**ABOUT THIS TASK:**
Set out exactly, line by line, the stretch of data below that begins at the line containing "Enable Peripheral DMA" and ends at the line containing "Like the comment with the thumbs-up icon", with both ends kept.
= = = = = = =
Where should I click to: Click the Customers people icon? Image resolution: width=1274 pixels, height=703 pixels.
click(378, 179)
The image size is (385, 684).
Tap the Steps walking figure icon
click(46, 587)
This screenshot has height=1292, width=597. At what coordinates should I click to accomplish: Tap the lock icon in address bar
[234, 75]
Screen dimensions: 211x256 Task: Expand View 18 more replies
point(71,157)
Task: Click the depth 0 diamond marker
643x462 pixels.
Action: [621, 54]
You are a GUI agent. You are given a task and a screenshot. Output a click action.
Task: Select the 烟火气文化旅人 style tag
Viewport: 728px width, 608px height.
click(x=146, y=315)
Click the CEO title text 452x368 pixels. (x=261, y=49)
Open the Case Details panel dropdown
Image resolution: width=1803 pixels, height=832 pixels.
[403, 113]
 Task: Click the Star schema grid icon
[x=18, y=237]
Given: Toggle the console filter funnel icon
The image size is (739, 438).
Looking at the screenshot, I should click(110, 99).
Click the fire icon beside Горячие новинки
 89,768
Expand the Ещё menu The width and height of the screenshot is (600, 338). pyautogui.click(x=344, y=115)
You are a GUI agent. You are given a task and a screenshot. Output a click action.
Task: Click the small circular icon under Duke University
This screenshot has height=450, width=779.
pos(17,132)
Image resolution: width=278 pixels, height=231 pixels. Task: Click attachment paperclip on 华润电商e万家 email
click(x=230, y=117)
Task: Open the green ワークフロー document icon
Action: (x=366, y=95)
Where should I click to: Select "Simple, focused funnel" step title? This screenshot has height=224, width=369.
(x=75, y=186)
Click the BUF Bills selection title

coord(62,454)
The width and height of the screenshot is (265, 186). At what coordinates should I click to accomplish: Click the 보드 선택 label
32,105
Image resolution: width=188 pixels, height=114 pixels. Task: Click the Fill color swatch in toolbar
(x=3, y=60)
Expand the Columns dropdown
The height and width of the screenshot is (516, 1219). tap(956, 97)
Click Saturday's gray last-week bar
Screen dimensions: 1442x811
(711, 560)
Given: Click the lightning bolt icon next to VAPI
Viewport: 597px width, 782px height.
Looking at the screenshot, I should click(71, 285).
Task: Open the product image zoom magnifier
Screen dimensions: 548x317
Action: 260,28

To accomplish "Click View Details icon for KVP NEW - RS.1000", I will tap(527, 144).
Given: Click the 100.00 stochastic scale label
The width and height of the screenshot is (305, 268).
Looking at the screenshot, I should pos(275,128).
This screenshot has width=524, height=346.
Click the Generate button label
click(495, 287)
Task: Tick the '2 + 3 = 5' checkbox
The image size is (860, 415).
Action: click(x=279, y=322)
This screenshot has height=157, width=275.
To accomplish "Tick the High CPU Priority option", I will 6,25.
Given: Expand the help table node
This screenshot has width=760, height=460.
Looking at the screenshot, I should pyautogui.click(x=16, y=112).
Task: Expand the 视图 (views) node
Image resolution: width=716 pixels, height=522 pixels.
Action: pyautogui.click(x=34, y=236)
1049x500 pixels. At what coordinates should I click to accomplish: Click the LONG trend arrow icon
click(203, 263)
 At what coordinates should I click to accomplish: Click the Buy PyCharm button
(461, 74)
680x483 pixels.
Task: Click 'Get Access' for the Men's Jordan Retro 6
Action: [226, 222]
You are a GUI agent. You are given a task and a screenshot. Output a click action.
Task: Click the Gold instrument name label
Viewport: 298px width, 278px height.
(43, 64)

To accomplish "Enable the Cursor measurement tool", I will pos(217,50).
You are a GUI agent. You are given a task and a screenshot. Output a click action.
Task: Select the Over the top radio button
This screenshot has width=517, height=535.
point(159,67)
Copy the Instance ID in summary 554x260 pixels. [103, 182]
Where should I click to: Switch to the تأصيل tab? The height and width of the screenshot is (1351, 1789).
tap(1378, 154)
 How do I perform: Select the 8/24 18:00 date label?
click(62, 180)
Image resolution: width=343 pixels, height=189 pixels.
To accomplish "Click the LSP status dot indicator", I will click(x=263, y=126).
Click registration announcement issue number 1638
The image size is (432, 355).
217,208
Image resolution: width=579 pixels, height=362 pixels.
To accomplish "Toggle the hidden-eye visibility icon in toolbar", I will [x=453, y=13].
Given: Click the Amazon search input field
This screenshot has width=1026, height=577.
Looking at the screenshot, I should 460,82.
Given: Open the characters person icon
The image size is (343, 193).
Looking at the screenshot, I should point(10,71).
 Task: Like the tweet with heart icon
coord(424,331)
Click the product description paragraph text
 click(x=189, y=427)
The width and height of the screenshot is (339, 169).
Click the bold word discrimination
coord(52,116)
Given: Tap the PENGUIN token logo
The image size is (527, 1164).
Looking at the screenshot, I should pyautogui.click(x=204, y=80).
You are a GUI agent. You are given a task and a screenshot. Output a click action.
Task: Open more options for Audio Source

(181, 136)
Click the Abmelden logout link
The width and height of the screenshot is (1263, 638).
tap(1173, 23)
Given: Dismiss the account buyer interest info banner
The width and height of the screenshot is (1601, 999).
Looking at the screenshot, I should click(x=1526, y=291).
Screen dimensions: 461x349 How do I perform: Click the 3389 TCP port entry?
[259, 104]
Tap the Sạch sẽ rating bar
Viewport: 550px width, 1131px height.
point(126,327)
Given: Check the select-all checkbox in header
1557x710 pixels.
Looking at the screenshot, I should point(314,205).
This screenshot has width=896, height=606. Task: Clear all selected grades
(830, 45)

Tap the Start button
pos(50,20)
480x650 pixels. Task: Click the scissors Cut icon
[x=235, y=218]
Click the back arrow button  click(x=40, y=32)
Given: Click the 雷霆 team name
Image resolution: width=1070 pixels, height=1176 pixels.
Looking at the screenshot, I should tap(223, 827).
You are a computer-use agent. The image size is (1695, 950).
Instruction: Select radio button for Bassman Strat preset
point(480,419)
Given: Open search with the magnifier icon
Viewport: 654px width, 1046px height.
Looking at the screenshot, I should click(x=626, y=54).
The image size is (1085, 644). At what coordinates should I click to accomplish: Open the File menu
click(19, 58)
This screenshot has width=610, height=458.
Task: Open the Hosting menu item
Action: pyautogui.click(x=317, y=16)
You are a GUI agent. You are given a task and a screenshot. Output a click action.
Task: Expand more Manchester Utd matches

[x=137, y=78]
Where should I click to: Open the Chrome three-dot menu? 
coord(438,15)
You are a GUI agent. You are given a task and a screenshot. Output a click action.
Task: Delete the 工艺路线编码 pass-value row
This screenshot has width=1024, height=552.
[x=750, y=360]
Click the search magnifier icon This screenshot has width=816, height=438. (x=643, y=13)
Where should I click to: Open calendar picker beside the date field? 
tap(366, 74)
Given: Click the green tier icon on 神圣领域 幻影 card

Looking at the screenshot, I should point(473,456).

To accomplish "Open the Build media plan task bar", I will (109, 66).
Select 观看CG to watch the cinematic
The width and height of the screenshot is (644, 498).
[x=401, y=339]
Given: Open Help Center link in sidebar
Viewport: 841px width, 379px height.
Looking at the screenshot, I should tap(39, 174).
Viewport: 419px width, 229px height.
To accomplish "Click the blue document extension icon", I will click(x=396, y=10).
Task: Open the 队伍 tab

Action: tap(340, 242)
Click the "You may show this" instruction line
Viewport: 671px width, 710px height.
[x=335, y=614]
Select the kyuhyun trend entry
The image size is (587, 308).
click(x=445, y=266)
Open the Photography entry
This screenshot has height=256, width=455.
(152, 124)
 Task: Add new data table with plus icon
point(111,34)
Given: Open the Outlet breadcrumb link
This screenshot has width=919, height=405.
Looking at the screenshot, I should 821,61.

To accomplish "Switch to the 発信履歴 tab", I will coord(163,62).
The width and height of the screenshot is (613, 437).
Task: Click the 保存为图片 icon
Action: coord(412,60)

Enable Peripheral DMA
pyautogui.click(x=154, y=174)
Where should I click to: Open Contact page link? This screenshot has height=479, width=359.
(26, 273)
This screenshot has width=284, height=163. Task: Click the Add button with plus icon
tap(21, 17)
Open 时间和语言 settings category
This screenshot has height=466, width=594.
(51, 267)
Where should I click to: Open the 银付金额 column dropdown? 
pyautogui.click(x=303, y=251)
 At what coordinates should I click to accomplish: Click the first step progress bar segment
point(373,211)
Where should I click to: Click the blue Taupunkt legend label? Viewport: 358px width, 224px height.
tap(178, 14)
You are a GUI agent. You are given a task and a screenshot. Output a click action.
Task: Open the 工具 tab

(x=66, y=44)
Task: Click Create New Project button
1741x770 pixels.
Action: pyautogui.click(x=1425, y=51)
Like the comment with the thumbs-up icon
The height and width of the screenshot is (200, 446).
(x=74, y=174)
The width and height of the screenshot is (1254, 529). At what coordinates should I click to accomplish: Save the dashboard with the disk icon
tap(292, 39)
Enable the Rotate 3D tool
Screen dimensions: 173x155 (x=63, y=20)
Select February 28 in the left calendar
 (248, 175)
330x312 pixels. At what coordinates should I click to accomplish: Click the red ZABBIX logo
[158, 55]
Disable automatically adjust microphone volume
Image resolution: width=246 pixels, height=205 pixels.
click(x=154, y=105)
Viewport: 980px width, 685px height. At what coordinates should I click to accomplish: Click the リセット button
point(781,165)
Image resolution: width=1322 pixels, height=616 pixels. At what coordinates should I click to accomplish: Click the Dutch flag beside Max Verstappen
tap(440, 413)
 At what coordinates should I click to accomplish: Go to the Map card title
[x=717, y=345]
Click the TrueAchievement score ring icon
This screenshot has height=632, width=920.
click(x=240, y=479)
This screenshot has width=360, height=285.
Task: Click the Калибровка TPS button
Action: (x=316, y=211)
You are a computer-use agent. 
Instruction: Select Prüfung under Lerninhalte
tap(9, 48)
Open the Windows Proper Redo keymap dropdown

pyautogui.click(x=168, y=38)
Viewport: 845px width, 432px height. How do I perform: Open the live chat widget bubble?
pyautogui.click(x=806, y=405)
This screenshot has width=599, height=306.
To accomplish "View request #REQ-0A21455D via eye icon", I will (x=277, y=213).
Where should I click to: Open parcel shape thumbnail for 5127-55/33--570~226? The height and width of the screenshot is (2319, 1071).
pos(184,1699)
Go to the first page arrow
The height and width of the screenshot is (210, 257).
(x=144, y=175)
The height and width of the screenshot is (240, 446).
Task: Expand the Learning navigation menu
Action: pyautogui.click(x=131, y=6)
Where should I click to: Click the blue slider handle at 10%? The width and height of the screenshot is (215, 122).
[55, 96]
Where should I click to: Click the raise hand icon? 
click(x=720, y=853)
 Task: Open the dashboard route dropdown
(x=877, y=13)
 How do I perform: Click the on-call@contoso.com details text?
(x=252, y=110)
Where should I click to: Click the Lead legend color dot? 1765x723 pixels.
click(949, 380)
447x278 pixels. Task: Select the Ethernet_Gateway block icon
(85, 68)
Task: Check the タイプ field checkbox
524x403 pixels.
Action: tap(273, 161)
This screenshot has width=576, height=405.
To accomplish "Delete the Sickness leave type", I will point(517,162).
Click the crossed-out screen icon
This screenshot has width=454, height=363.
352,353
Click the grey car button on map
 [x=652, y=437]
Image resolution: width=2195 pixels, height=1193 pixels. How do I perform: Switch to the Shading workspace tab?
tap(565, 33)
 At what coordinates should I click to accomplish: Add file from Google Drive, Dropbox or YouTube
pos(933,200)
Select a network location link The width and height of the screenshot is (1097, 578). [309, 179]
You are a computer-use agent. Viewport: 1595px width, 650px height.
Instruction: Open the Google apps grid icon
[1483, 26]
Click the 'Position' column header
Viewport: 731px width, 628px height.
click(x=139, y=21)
= = = = = = =
**RESPONSE TO THE TASK:**
Enable Peripheral DMA
pyautogui.click(x=154, y=174)
Where should I click to: Open Contact page link? This screenshot has height=479, width=359.
(26, 273)
This screenshot has width=284, height=163. Task: Click the Add button with plus icon
tap(21, 17)
Open 时间和语言 settings category
This screenshot has height=466, width=594.
(51, 267)
Where should I click to: Open the 银付金额 column dropdown? 
pyautogui.click(x=303, y=251)
 At what coordinates should I click to accomplish: Click the first step progress bar segment
point(373,211)
Where should I click to: Click the blue Taupunkt legend label? Viewport: 358px width, 224px height.
tap(178, 14)
You are a GUI agent. You are given a task and a screenshot. Output a click action.
Task: Open the 工具 tab

(x=66, y=44)
Task: Click Create New Project button
1741x770 pixels.
Action: pyautogui.click(x=1425, y=51)
Like the comment with the thumbs-up icon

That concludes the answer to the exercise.